Al acercarnos vimos que el francés no llevaba una sola, sino dos, una a cada costado, y aún resultaba más «perfumada» la segunda que la primera.
El Pequod estaba ya tan próximo al barco francés que Stubb hubiera jurado poder identificar el mango de su azadón enredado en las cuerdas que rodeaban la cola de una de las ballenas.
-¡Vaya frescura! -gritaba-. ¡Vaya un chacal! Ya sabía yo que esas ranas de franceses son muy pobres diablos como balleneros, pero me asombra ver que se contente con nuestros desperdicios. Vamos, haced una colecta para los pobres, caballeros. Pero, ¿y la otra? Sacaría yo más sebo del palo mayor que de ese pobre saco de huesos.
La calma había caído, y quieras que no, el Pequod se hallaba envuelto en aquel hedor, y sin más esperanzas de salir de él que la de que el viento soplase de nuevo. Saliendo de la cámara, Stubb llamó a la tripulación de su ballenera y salió bogando hacia el desconocido navío. Al acercarse a su proa, observó que según el gusto francés, la parte superior de la roda estaba tallada simulando un gran tallo pendiente, pintado de verde y llevando a modo de espinas tachones de cobre clavados.
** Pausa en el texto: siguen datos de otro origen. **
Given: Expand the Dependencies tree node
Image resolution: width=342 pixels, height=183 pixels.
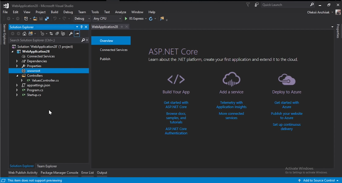Looking at the screenshot, I should pos(17,61).
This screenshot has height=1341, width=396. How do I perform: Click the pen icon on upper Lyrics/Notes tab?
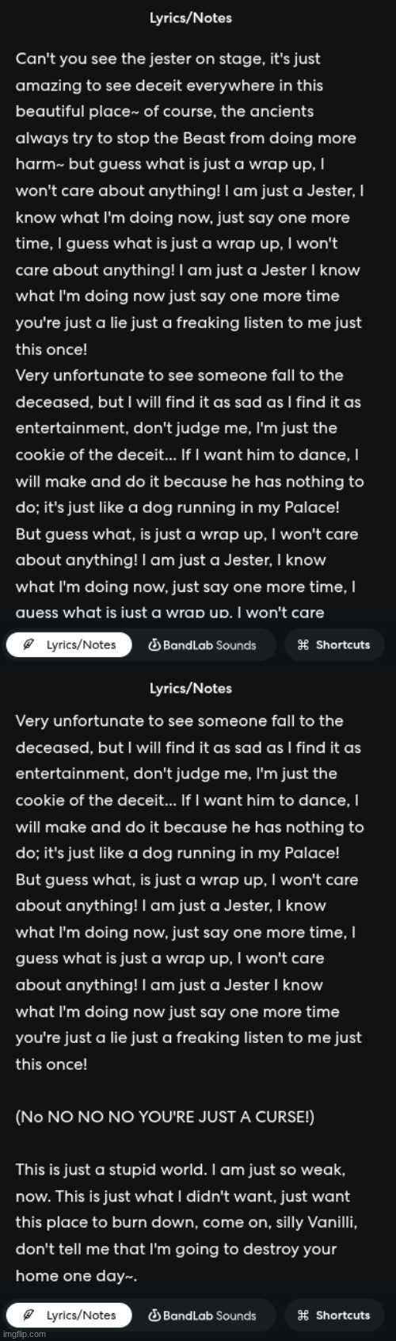(x=29, y=644)
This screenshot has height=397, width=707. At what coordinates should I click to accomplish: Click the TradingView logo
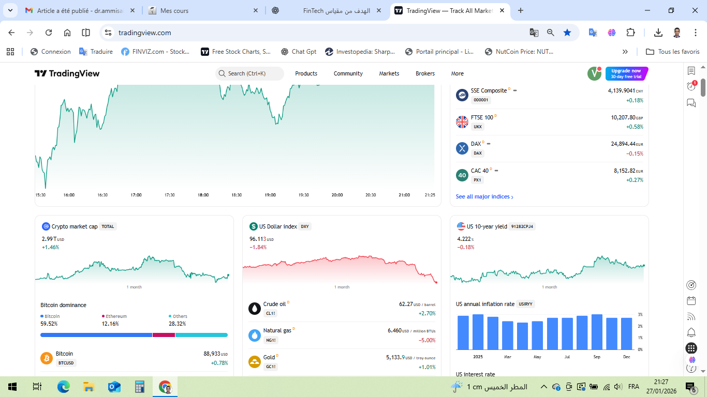[67, 73]
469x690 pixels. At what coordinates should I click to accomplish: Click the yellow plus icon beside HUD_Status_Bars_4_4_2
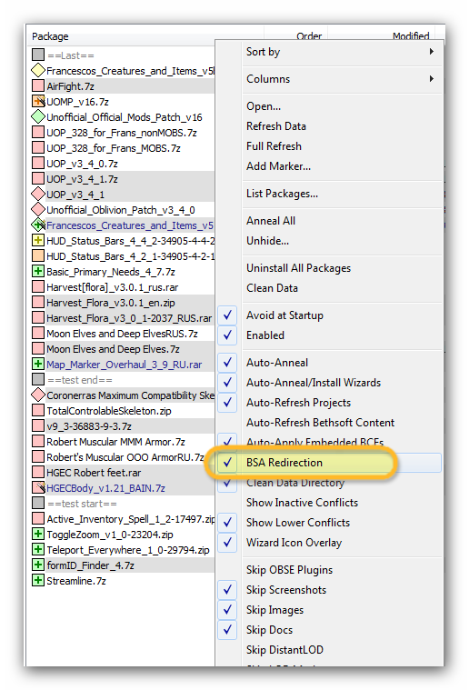[38, 241]
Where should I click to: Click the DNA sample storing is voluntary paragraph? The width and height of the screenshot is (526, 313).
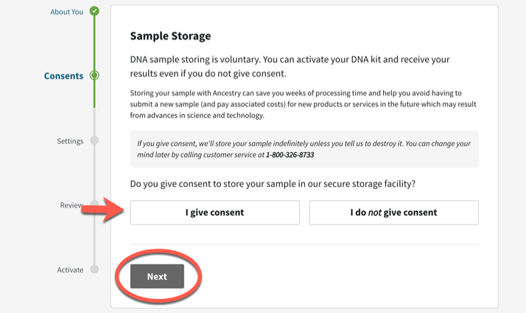point(290,66)
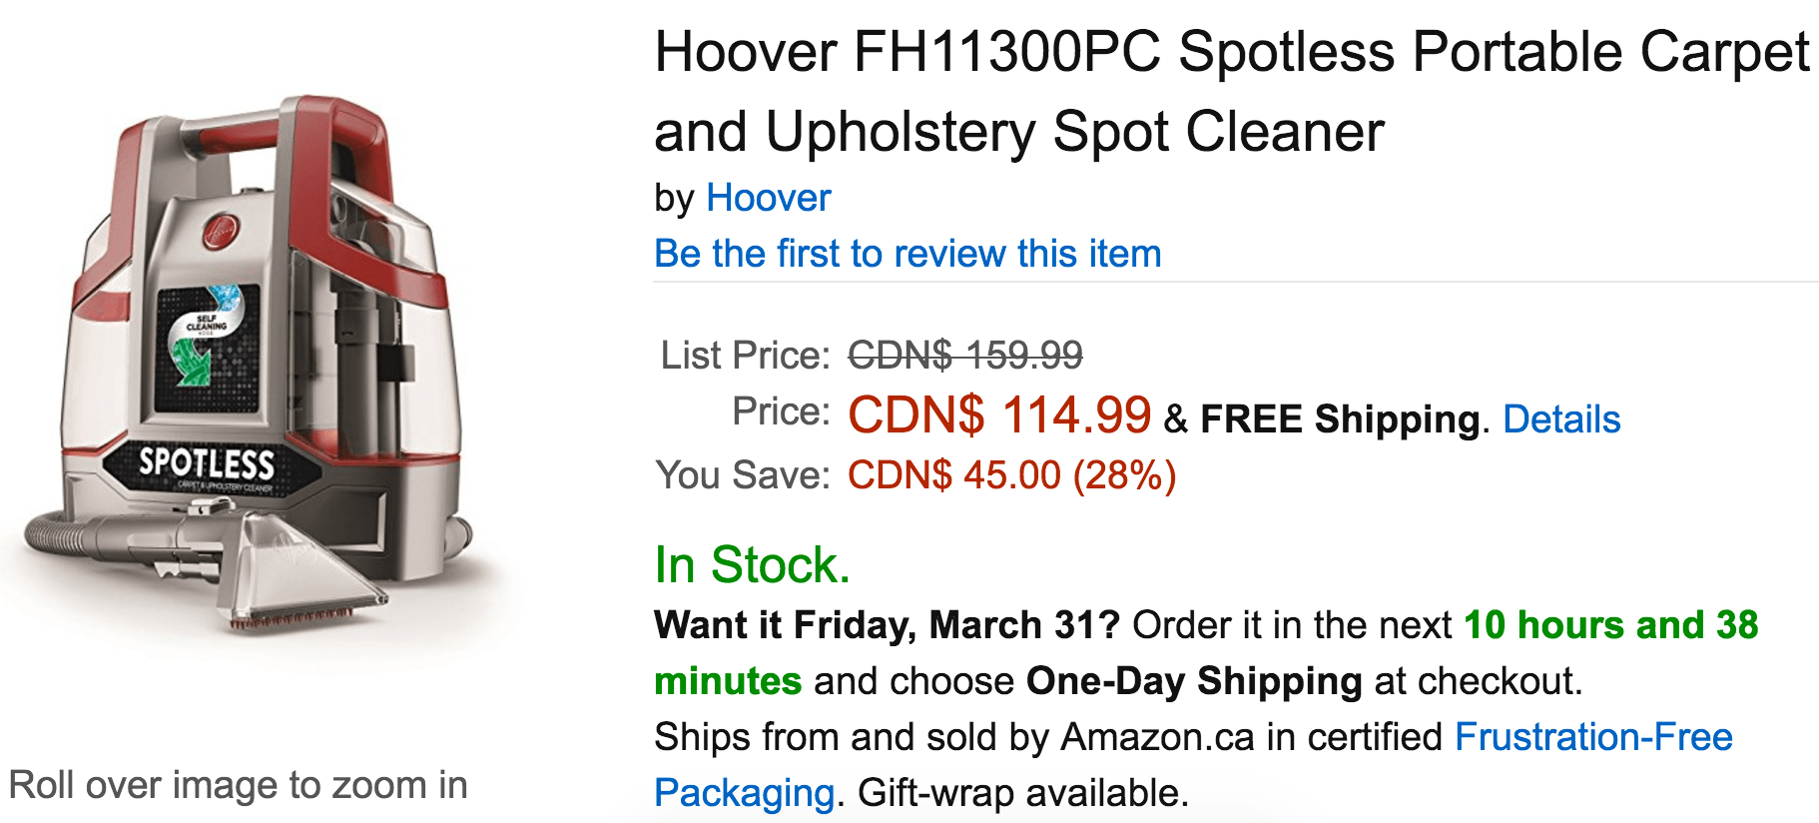Screen dimensions: 1819x823
Task: Click 'Roll over image to zoom in' caption
Action: 239,785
El conjunto terminaba en un capullo cerrado y de color rojo vivo.
En la amura, en grandes letras, se leía la palabra «Bouton de Rose» (capullo de rosa) que era el romántico nombre del perfumado buque.
Aunque Stubb sólo entendió la palabra Rosa, se llevó las manos a la nariz, burlonamente.
Para lograr ponerse en contacto con la gente de a bordo, hubo de dar la vuelta a la proa y pasar a la banda de estribor, junto a la ballena roñosa y hablar por encima de ella.
-¡Ah del Bouton de Rose! ¿Tenéis algún capullito que hable inglés?
-Sí -respondió un tipo, que resultó ser el piloto y que procedía de Guernesey.
-¿Habéis visto a la Ballena Blanca?
-¿La qué?
-¡La Ballena Blanca! Un cachalote, al que llaman Moby Dick.
-Nunca la oí nombrar. ¡Cachalot Blanc! Nunca. Jamás.
-Muy bien, pues hasta luego. No tardaremos en volver.
Bogando rápidamente volvió al Pequod y viendo a Acab en la regala del alcázar, le dijo que no había nada nuevo.
Acab se metió en la cámara y Stubb volvió al barco francés.
Observó que el oficial que manejaba su azadón ballenero tenía una bolsa en las narices:
-¿Qué le ocurre? ¿Se la partió?
ESTÁS LEYENDO
Moby Dick
RandomAutor: HERMAN MELVILLE La historia la narra Ismael, un superviviente del último viaje del Pequod, el barco ballenero comandado por el Capitán Acab. Ismael nos cuanta como se enrola siendo un chaval en el Pequod, un barco que emprenderá un largo viaj...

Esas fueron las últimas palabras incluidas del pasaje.